< Psalmen 127 >
1 Een bedevaartslied; van Salomon. Wanneer Jahweh het huis niet bouwt, Is het zwoegen der bouwlieden ijdel; Wanneer Jahweh de stad niet behoedt, Waken de wachters vergeefs.
Píseň stupňů, Šalomounova. Nebude-li Hospodin stavěti domu, nadarmo usilují ti, kteříž stavějí jej; nebude-li Hospodin ostříhati města, nadarmo bdí strážný.
2 Dan heeft het geen zin, vroeg op te staan, Of laat u te ruste te leggen; Gij eet dan het brood in uw zweet: Maar dien Hij liefheeft, geeft Hij het ook in de slaap.
Daremnéť jest vám ráno vstávati, dlouho sedati, a jísti chléb bolesti, poněvadž Bůh dává milému svému i sen.
3 Waarachtig; zonen zijn geschenken van Jahweh, De vrucht van de schoot een beloning!

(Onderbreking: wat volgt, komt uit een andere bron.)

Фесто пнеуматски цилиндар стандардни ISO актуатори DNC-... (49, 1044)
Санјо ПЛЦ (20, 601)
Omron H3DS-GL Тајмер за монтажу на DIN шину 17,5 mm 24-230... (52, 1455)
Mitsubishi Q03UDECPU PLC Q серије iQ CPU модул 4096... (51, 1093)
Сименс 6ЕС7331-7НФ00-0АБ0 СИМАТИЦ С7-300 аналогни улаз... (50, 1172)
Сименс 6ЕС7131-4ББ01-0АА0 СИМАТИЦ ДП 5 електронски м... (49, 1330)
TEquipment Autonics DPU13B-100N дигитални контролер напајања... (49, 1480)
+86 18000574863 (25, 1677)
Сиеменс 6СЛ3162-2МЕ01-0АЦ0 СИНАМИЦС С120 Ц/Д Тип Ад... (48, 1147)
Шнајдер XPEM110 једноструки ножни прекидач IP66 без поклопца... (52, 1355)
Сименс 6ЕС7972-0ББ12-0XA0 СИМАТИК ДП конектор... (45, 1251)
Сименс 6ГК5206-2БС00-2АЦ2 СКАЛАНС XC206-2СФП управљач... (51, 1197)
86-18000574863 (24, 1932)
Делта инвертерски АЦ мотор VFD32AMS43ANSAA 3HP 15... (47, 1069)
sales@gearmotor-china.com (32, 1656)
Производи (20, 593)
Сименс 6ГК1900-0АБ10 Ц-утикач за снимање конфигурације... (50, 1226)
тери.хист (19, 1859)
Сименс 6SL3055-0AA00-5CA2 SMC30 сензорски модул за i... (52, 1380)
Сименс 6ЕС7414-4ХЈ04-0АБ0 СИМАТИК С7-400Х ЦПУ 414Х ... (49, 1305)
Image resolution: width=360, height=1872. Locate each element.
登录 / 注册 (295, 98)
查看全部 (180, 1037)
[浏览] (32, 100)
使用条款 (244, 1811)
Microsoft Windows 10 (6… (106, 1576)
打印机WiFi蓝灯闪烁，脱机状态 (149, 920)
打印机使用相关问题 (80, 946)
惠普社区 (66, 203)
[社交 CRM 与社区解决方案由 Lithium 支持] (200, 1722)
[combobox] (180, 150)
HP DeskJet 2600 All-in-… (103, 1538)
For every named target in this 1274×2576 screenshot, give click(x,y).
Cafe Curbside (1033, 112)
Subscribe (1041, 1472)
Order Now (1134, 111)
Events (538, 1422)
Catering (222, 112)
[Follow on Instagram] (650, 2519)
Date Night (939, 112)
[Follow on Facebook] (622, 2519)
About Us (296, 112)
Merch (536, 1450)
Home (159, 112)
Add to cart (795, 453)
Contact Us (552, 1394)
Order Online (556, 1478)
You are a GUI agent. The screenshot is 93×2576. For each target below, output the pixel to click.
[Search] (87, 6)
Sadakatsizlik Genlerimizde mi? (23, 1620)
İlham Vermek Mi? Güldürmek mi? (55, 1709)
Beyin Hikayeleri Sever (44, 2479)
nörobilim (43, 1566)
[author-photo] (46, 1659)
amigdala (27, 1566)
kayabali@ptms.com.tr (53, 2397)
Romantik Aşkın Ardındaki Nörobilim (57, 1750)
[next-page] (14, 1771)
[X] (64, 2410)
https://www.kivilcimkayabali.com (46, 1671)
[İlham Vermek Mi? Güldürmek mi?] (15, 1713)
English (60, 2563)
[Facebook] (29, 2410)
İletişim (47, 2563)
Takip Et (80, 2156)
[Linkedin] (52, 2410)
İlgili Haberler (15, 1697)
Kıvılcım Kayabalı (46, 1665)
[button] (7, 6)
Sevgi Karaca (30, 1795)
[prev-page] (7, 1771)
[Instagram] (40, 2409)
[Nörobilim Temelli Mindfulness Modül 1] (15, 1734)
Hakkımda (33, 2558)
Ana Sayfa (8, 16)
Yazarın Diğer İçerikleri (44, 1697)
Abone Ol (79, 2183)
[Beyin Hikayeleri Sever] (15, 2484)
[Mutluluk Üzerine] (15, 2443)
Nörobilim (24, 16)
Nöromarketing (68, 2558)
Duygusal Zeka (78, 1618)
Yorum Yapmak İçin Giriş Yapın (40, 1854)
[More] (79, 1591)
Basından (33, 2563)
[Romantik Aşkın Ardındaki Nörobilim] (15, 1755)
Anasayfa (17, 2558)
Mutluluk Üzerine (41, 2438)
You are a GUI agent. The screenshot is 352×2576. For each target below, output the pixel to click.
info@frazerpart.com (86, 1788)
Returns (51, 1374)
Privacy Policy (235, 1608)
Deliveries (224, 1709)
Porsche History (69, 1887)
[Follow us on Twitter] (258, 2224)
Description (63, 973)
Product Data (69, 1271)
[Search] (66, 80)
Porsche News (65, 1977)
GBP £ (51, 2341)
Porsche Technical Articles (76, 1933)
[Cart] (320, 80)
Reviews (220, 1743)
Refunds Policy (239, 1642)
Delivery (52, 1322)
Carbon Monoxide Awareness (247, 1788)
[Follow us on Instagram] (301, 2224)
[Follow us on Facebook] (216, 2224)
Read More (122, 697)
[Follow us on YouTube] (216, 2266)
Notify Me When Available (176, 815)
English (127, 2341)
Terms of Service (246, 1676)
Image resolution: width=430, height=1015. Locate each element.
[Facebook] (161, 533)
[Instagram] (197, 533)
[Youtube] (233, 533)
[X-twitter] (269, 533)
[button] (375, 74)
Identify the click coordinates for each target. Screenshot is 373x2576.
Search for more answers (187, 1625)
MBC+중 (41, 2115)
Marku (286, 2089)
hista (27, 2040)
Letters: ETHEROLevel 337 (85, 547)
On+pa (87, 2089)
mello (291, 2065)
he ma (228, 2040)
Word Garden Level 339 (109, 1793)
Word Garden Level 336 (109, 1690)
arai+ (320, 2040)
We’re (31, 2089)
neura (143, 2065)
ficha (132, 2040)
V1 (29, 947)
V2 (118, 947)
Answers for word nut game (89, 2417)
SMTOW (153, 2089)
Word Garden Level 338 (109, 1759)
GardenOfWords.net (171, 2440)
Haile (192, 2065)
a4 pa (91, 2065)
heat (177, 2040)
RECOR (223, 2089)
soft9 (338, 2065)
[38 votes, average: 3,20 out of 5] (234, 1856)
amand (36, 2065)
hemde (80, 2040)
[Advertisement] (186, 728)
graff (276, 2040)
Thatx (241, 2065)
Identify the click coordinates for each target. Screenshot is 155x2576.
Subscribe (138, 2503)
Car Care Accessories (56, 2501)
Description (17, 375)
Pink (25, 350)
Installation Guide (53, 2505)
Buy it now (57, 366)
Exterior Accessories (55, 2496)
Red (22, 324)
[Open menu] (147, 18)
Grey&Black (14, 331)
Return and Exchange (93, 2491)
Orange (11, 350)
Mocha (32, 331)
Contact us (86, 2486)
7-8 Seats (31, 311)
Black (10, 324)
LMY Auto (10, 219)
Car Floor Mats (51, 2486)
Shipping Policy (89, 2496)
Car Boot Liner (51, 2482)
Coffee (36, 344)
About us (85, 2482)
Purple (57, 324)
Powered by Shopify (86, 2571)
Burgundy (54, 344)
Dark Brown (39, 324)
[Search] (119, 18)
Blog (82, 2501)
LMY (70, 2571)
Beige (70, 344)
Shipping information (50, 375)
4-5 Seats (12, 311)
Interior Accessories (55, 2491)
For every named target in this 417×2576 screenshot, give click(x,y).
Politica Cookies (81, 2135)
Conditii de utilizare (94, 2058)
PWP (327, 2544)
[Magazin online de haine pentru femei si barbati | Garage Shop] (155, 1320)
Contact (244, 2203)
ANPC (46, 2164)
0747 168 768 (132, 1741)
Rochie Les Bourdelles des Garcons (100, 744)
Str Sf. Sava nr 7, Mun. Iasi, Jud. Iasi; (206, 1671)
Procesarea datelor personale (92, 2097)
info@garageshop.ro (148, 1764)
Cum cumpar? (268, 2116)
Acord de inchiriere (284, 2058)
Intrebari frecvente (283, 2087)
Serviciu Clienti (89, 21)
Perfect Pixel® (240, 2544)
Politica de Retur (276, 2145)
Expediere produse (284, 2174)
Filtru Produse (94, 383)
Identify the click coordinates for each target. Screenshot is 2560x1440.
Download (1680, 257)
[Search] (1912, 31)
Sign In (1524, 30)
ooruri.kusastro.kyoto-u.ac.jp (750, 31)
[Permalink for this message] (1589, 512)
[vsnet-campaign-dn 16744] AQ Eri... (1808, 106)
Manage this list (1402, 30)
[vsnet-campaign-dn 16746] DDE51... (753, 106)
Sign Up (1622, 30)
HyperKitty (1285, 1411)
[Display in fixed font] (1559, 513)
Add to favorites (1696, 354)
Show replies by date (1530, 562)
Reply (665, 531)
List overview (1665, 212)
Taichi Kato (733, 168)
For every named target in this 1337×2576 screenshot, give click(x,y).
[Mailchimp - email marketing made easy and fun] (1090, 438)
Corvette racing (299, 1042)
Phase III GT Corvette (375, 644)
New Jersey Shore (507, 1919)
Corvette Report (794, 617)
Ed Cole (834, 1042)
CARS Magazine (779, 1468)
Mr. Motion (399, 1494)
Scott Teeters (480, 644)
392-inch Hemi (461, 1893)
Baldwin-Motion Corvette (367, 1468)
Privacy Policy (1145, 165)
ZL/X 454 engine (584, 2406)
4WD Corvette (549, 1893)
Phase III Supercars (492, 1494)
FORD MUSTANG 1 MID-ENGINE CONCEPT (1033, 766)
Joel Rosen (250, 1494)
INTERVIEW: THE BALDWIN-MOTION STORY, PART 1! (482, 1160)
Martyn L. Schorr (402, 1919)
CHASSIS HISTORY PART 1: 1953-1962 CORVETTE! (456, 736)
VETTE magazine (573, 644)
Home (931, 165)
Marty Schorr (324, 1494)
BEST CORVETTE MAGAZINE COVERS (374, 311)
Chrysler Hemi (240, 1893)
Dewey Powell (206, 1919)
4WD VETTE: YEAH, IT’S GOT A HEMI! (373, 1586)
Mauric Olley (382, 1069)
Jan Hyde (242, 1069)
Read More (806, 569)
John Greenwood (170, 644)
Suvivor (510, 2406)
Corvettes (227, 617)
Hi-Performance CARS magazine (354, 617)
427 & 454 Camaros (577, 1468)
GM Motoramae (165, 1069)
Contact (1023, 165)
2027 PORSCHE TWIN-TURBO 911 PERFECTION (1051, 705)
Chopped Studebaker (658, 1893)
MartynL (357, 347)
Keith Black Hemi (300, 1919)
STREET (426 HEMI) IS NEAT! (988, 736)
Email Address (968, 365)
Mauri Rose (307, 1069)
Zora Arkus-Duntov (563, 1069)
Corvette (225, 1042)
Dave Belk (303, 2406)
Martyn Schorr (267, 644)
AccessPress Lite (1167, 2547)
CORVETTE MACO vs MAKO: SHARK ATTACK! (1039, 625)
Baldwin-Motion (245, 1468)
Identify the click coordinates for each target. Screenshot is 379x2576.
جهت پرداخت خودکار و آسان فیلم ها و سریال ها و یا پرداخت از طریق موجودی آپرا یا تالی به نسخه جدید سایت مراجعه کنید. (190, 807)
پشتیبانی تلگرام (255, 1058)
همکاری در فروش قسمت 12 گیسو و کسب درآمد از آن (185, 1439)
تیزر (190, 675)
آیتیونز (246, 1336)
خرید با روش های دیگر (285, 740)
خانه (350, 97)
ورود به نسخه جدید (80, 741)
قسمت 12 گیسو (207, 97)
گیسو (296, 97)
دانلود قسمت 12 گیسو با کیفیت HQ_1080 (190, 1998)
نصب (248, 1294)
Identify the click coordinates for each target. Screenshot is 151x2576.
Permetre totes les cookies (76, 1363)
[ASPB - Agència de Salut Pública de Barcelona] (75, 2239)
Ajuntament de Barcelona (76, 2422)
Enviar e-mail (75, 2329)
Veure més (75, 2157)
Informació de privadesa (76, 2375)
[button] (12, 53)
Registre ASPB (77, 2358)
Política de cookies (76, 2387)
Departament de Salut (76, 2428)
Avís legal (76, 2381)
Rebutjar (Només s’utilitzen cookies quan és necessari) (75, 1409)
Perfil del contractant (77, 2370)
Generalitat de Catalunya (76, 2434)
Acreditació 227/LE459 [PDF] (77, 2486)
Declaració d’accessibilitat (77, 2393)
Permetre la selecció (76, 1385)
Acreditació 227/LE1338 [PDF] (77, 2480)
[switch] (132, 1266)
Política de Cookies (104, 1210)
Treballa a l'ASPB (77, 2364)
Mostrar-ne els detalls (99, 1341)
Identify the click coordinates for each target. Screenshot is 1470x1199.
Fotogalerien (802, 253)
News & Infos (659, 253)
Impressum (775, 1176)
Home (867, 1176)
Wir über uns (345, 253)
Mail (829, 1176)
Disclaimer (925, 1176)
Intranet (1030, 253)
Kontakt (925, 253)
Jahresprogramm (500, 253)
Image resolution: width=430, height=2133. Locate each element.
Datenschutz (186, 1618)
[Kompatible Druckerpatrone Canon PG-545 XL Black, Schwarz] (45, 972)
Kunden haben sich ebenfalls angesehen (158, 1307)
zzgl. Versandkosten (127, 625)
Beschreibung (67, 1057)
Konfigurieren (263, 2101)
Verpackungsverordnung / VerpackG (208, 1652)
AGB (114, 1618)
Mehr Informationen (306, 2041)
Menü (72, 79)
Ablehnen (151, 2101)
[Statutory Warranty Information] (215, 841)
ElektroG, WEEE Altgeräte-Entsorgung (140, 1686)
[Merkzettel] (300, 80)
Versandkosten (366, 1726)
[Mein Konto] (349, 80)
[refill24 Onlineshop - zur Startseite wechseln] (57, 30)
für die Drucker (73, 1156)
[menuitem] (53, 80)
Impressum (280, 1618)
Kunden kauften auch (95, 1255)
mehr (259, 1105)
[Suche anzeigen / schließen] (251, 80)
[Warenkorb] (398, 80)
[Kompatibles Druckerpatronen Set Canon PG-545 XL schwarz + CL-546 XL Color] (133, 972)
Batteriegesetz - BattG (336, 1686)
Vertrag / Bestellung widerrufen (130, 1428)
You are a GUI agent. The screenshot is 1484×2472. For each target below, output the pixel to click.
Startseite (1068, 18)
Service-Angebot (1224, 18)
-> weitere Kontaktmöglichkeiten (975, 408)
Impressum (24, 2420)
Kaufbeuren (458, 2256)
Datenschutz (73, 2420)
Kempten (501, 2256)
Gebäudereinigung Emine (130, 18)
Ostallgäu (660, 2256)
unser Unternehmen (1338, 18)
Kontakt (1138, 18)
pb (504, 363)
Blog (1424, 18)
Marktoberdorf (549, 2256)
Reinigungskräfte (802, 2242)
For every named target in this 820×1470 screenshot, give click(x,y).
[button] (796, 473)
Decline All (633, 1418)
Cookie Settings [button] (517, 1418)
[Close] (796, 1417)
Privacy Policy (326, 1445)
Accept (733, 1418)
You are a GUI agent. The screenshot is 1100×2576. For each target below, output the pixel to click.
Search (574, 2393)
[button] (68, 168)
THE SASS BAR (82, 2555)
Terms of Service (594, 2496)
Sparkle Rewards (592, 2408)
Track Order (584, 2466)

Aj, dědictví od Hospodina jsou dítky, a plod života jest mzda.
4 Als pijlen in de hand van den strijder, Zijn de zonen, verwekt in de jeugd;
Jako střely v ruce udatného, tak jsou dítky zdárné.
5 Gelukkig de man, Die er zijn koker van vol heeft: Hij hoeft niet verlegen te staan, Als hij onder de poort met zijn vijanden twist.
Blahoslavený muž, kterýž by jimi naplnil toul svůj; nebudouť zahanbeni, když v rozepři budou s nepřátely v branách.